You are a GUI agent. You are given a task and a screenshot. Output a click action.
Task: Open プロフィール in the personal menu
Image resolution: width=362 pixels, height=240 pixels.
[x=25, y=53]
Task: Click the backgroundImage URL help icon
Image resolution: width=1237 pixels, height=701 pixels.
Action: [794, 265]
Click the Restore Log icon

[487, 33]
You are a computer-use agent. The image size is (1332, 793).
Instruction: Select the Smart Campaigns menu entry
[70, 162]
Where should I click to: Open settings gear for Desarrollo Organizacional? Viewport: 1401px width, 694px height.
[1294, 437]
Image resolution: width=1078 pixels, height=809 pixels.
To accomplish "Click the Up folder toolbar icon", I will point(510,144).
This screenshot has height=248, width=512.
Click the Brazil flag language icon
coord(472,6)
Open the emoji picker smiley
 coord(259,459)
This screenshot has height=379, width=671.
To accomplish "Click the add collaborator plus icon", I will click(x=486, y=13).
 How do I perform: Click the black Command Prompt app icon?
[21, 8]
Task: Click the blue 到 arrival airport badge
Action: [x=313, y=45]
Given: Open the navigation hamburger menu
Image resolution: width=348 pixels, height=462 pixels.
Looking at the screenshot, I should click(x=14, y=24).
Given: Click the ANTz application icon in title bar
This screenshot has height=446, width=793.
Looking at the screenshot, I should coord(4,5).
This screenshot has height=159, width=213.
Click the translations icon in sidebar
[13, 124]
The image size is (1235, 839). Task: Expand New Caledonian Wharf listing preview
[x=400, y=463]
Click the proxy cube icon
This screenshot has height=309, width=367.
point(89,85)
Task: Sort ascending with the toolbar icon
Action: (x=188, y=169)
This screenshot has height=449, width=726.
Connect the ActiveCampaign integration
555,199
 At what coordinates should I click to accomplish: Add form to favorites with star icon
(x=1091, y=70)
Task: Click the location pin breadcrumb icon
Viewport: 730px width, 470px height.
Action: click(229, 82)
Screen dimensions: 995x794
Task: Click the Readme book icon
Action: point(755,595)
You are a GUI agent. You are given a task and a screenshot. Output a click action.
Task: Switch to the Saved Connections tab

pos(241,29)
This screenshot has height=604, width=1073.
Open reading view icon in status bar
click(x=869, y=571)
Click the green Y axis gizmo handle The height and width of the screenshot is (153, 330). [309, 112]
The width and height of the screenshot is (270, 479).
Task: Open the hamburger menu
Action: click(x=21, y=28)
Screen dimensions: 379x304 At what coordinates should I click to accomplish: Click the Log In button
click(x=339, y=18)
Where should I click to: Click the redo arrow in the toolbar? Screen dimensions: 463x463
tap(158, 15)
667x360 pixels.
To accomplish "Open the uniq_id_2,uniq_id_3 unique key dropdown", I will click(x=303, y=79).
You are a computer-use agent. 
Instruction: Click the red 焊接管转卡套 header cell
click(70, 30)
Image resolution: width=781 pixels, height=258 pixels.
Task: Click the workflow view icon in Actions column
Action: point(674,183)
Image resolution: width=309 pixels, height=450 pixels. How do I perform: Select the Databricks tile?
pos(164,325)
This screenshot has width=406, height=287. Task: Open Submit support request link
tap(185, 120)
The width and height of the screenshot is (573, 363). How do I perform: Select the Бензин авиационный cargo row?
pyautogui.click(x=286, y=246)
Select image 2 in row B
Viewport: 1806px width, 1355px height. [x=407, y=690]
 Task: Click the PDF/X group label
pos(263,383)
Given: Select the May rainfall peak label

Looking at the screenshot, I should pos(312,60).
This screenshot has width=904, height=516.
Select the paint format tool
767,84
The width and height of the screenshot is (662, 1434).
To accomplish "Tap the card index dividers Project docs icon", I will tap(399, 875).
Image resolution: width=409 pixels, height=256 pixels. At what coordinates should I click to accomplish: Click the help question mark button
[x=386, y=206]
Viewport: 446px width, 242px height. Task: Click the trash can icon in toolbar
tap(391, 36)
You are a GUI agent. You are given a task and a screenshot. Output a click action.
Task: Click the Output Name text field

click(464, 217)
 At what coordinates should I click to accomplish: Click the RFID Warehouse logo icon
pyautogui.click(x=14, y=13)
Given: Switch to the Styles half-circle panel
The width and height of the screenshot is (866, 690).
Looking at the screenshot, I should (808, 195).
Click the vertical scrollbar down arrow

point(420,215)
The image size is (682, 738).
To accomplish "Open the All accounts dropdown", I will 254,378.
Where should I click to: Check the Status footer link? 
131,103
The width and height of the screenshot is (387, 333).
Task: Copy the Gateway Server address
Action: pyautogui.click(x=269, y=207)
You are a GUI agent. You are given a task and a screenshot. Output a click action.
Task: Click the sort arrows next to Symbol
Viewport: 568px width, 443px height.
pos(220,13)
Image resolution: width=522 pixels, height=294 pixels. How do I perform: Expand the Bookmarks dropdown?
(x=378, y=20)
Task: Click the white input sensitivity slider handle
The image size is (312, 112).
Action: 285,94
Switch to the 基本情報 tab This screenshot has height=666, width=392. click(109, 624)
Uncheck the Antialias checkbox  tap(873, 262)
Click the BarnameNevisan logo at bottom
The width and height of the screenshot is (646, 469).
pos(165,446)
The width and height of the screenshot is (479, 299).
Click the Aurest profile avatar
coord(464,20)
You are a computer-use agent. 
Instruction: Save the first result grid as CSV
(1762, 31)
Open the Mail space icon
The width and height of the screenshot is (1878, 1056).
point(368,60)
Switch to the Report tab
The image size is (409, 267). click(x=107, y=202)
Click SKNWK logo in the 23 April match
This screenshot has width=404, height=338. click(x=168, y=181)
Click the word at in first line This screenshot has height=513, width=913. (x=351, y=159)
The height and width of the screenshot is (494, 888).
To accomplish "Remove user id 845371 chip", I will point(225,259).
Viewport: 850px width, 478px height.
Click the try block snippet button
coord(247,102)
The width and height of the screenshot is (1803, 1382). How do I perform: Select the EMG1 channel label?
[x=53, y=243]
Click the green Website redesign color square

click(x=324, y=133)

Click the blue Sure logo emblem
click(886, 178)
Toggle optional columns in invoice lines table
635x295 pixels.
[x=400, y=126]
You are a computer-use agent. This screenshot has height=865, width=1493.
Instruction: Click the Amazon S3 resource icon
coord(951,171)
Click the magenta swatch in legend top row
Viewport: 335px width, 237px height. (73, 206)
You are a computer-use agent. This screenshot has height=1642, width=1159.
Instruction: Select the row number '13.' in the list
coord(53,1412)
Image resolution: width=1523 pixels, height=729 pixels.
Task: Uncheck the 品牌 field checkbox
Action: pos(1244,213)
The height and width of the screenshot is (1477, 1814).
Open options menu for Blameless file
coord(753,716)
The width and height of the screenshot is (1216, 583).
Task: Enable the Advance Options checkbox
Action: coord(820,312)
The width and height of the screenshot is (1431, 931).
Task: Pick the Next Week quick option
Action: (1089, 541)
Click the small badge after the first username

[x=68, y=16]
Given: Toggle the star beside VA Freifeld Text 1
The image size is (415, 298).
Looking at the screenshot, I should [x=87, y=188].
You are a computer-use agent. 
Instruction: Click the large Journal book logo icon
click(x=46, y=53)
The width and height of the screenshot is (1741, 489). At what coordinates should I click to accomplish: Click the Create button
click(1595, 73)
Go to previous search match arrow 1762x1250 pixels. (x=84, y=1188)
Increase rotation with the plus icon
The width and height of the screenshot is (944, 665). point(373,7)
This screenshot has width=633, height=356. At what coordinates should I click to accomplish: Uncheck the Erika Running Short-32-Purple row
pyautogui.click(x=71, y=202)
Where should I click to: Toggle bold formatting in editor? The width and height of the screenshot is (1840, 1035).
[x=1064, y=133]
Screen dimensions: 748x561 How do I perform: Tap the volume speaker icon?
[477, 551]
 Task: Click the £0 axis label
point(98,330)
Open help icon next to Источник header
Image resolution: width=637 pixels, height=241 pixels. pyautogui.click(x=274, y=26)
+++
Transcribe the records starting at the line containing "This screenshot has height=379, width=671." and ending at the line containing "Looking at the screenshot, I should coord(4,5).", including both of those lines.

▶ Exercise solution:
This screenshot has height=379, width=671.
To accomplish "Click the add collaborator plus icon", I will click(x=486, y=13).
 How do I perform: Click the black Command Prompt app icon?
[21, 8]
Task: Click the blue 到 arrival airport badge
Action: [x=313, y=45]
Given: Open the navigation hamburger menu
Image resolution: width=348 pixels, height=462 pixels.
Looking at the screenshot, I should click(x=14, y=24).
Given: Click the ANTz application icon in title bar
This screenshot has height=446, width=793.
Looking at the screenshot, I should coord(4,5).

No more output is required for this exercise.